Is there a way to further simplify or solve this integral?

$$\int_0^L{\sqrt{1+\left(\frac{k}{P(x)}\right)^2}dx}$$ where $k$, $L$ are constant; $P(x)$ is a function defined over $0$ to $L$.

$P(x)$ takes the form:

$$P(x)=\frac{(y_2-y_1)*2}{L}x+y_1\quad \textrm{when }x\in\left[0-\frac{L}{2}\right]$$ $$P(x)=\frac{(y_1-y_2)*2}{L}\left(x-\frac{L}{2}\right)+y_2\quad \textrm{when }x\in\left[\frac{L}{2}-L\right]$$ where $y_1$ and $y_2$ are also constants.

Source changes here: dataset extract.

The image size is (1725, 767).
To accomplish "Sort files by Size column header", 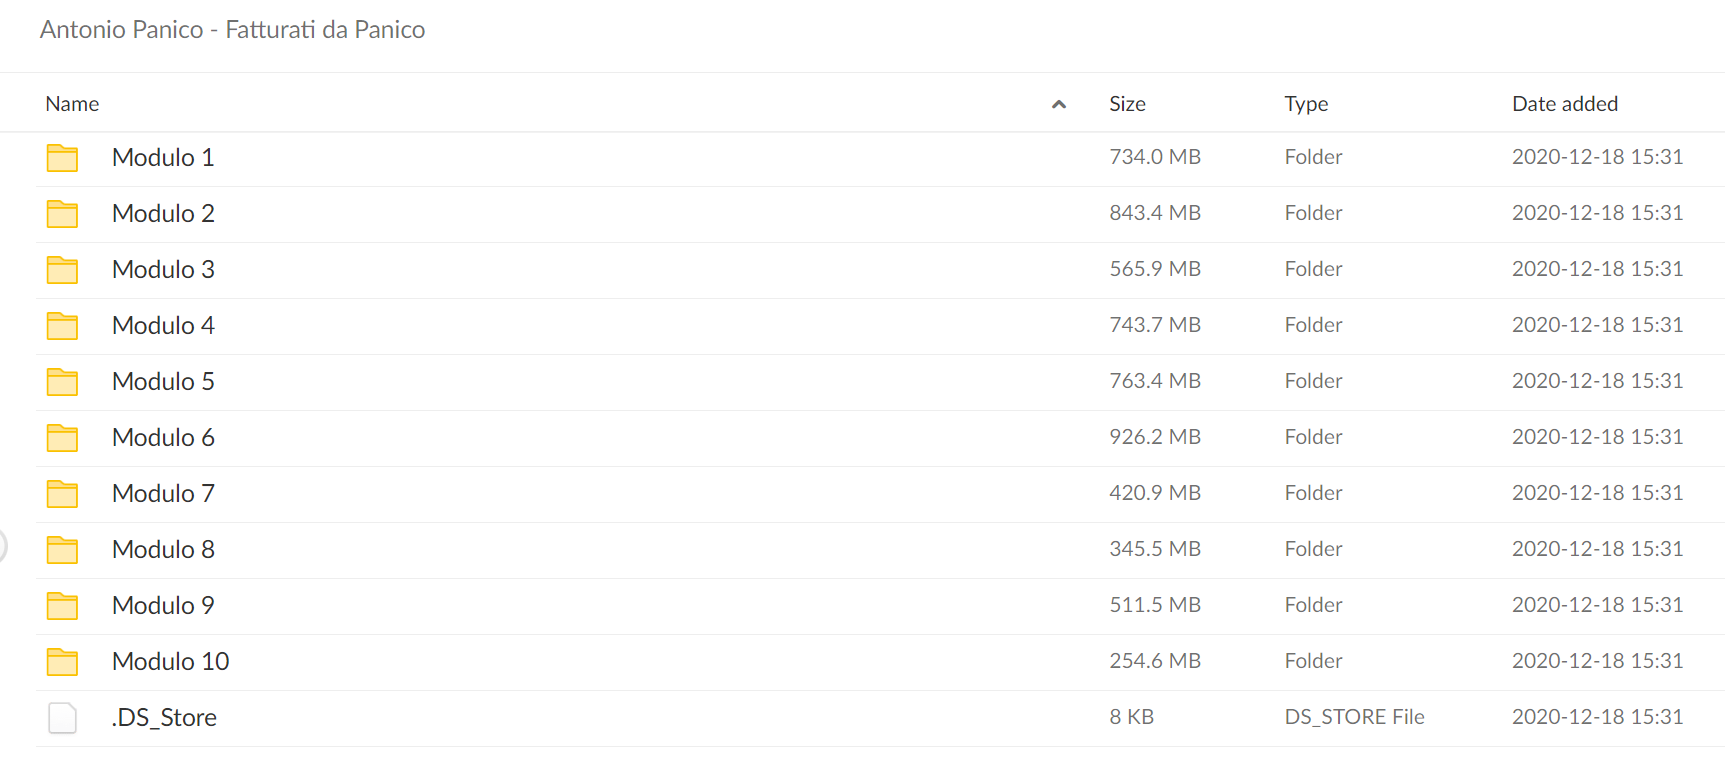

I have tried out MATHEMATICA, but it does not give me a useful result.

Answer 1

For reducing the noise let $\alpha=\frac{2(y_2-y_1)}{L}$, then we split up the integral from $[0,\frac{L}{2}]$ and $[\frac{L}{2},L]$, after a substitution we get; $$I=\int_0^{\frac{L}{2}}\sqrt{1+(\frac{k}{\alpha x +y_1})^2}+\int_{\frac{L}{2}}^{L}\sqrt{1+(\frac{k}{-\alpha (x-\frac{L}{2}) +y_2})^2}=$$ $$\int_0^{\frac{L}{2}}\sqrt{1+(\frac{k}{\alpha x+y_1})^2}dx+\int_0^{\frac{L}{2}}\sqrt{1+(\frac{k}{-\alpha x+y_2})^2}dx$$ Letting $$\frac{\alpha x+y_1}{k} = u \qquad \frac{-\alpha x+y_1}{k} = v$$ $$dx=\frac{k}{\alpha}du \qquad dx=\frac{k}{-\alpha}dv$$ $$I=\frac{2k}{y_2-y_1}\int_{\frac{y_1}{k}}^{\frac{y_2}{k}}\sqrt{\frac{x^2+1}{x^2}}dx$$ Try mathematica now.